• _Page text_
:::

The top of the mountain is playing hide-and-go-seek behind the boulders and rocks that impede the path. I encounter a sharp incline up a rock. A handrail is the only means for pulling me up the rock face. Ten years later, the rock is replaced by stone steps and the handrail removed. I struggle up more rocks. The final stretch is steep and treacherous, but the summit is in view. I hoist myself up the last little bit and perch on top, with the sun beating down on me. Crumpling on rocks that feel like the softest cushions in a ritzy, hotel lobby, I rest my exhausted body. It feels so good to be on top of my world. I look down the mountain sides. Ranks of saguaros spread out in every direction. Ocotillos sway in the breezes. I am aware that I am not alone at the top. The chatter around me is more like a party than the end of a brutal climb overlooking the freeway to downtown Phoenix.
The next four years, I tread my self-appointed pilgrimage, almost every weekend. I was thrilled as I progressed to not only once up to the summit, but I actually started doing it twice in a day. I watch the seasons pass, from the dusty grays and browns of summer to the dustier grays of winter, followed by an amazing riot of color each spring. I changed jobs but not climbing the mountain.
I start to have trouble climbing the mountain. I figured it was just fatigue from working a more demanding job. September 2001 stands clear and ominous in most people’s minds. The reports of crashing planes barely infringed on my depression. I stare at the computer monitors in the photo lab; the images repeated over and over. My mind doesn’t seem to grasp that I am watching people die. The grayness in my mind doesn’t lift. The week before 9/11, I was diagnosed with cancer. My world rocked. I stared numbly as iron and concrete buildings collapsed. None of the chaos in New York broke through the fog in my mind. The following Saturday, I retreated to my desert to climb.

:::

• _Record extracts_
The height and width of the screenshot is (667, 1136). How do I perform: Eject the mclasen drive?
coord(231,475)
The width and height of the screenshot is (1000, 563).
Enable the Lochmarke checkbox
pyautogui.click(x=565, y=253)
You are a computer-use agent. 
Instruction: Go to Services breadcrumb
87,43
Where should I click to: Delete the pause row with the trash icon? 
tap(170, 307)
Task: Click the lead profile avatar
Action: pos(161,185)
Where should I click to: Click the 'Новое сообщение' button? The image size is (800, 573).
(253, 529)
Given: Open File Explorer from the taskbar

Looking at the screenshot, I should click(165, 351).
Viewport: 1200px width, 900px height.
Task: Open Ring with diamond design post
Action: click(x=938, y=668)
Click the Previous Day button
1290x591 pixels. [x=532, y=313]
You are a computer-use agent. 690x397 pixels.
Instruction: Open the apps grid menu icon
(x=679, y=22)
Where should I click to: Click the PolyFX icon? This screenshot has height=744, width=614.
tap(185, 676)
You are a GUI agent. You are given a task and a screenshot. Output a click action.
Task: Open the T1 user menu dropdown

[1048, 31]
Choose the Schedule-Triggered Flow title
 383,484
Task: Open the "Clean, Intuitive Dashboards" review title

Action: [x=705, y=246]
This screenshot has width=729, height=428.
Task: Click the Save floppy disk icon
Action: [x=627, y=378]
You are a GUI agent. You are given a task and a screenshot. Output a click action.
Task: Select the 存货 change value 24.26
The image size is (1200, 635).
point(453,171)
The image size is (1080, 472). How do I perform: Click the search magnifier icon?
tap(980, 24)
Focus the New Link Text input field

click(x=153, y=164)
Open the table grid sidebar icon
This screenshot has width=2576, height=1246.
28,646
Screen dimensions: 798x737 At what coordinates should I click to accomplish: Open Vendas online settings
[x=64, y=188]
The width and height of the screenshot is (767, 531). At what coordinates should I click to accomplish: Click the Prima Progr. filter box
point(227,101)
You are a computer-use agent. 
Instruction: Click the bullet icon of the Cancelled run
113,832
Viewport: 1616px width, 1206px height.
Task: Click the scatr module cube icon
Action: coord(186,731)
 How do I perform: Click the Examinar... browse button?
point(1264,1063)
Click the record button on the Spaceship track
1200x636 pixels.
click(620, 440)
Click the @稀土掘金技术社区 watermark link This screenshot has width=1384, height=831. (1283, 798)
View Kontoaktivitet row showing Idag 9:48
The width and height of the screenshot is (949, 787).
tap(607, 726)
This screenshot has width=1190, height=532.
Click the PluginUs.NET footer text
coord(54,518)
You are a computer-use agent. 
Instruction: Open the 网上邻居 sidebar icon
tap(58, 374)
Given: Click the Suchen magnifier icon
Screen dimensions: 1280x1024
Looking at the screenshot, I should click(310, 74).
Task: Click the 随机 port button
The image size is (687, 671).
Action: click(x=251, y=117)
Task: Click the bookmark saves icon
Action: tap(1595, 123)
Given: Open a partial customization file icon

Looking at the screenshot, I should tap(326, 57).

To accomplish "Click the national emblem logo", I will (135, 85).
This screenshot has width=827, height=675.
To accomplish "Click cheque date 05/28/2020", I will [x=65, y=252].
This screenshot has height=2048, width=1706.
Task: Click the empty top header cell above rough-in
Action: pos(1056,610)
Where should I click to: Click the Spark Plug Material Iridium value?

:::

• _Work item_
Please write out the stretch of the mountain-climbing passage from "The next four" through "not climbing the mountain.", substituting "ritual" for "pilgrimage". The listing isn't needed for anything here.

• _Answer to the problem_
The next four years, I tread my self-appointed ritual, almost every weekend. I was thrilled as I progressed to not only once up to the summit, but I actually started doing it twice in a day. I watch the seasons pass, from the dusty grays and browns of summer to the dustier grays of winter, followed by an amazing riot of color each spring. I changed jobs but not climbing the mountain.